# [PROMPT]
Copy the entries that appear below in full, leaving out any picture among them.
START DATA RECORDS
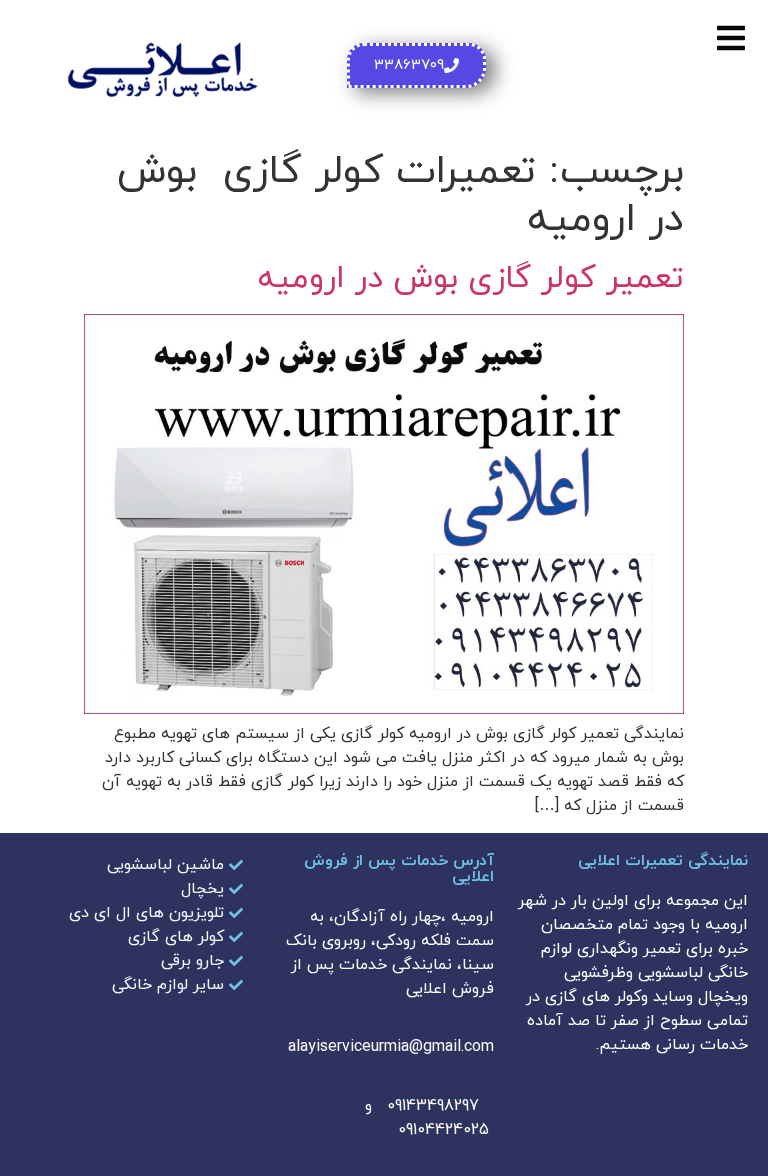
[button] (730, 37)
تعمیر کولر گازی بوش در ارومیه (471, 279)
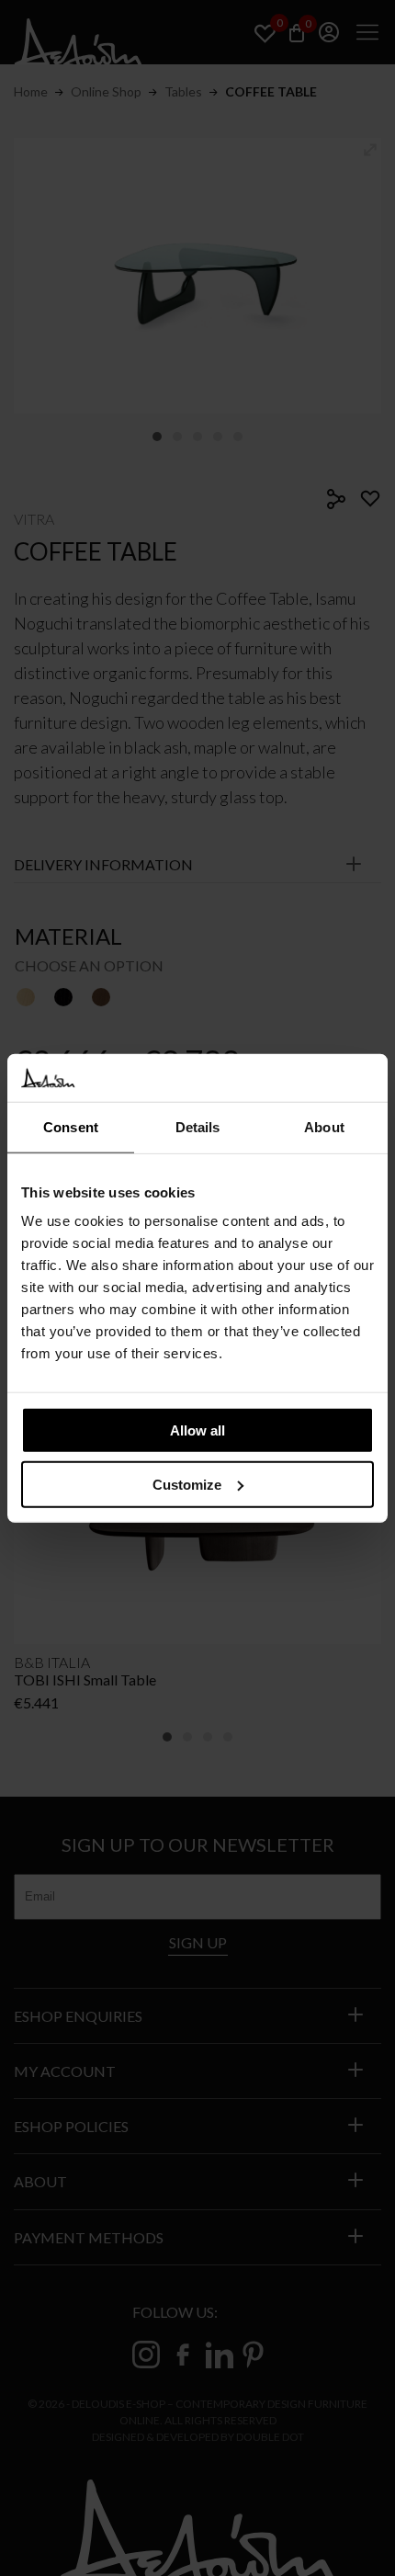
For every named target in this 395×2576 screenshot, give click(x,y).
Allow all (197, 1430)
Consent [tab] (70, 1127)
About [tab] (324, 1127)
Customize (186, 1484)
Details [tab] (197, 1127)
END DATA RECORDS
# [ANSWER TO THIS TASK]
[button] (730, 37)
تعمیر کولر گازی بوش در ارومیه (471, 279)
For every named target in this 395×2576 screenshot, give click(x,y).
Allow all (197, 1430)
Consent [tab] (70, 1127)
About [tab] (324, 1127)
Customize (186, 1484)
Details [tab] (197, 1127)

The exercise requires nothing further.